* **Exercise requirements**: Given the records below, would you repeat exactly the lines that begin at the one containing "Click the answer about the pleasant grip type" and end at the one containing "This screenshot has width=1024, height=479.", inclusive?

[Dataset entries]
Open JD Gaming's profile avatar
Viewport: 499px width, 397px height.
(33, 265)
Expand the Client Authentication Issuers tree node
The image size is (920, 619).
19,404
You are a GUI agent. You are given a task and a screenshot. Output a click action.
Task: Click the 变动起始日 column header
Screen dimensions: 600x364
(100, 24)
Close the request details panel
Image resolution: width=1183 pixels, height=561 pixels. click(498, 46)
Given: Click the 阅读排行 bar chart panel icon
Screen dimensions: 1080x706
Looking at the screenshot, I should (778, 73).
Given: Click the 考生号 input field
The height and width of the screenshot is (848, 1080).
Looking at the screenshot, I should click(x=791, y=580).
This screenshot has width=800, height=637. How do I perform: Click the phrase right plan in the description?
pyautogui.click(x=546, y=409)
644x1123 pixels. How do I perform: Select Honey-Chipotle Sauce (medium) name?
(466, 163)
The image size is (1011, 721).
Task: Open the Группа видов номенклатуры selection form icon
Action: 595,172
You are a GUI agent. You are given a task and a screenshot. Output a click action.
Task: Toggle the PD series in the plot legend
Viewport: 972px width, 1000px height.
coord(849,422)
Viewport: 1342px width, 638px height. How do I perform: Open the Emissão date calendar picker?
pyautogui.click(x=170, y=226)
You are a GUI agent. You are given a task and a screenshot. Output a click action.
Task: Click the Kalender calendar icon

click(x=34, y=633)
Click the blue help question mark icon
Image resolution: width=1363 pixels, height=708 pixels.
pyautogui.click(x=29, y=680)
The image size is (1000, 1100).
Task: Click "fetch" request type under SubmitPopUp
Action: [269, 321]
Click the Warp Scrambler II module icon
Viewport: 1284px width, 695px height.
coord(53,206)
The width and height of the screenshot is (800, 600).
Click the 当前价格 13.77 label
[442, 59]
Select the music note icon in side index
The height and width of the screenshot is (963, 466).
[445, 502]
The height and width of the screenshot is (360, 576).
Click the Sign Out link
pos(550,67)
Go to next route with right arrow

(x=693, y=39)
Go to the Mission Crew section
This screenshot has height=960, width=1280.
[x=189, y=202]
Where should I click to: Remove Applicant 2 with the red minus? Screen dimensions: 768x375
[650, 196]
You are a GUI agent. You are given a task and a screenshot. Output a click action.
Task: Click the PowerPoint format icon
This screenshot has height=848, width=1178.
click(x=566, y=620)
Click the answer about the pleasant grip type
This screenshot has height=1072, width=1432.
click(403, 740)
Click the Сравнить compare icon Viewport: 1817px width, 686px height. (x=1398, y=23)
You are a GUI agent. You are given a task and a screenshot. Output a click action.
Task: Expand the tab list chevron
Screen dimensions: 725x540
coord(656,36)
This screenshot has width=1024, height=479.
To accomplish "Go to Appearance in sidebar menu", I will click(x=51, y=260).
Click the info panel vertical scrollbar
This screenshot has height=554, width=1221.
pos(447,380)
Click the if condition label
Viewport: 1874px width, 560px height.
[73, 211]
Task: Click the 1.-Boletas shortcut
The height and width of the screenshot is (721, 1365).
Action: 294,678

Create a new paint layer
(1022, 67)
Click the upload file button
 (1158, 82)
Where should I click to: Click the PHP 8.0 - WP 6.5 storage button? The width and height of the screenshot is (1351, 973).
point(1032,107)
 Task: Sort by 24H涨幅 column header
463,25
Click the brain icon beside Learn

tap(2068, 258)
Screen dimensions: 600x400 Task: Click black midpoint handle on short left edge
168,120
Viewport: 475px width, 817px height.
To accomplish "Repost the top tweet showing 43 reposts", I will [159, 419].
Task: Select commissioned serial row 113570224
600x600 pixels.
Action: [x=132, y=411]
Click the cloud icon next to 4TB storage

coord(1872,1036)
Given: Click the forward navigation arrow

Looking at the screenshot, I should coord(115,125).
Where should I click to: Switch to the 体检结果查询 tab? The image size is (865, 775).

* **Problem solution**:
Click the answer about the pleasant grip type
This screenshot has height=1072, width=1432.
click(403, 740)
Click the Сравнить compare icon Viewport: 1817px width, 686px height. (x=1398, y=23)
You are a GUI agent. You are given a task and a screenshot. Output a click action.
Task: Expand the tab list chevron
Screen dimensions: 725x540
coord(656,36)
This screenshot has width=1024, height=479.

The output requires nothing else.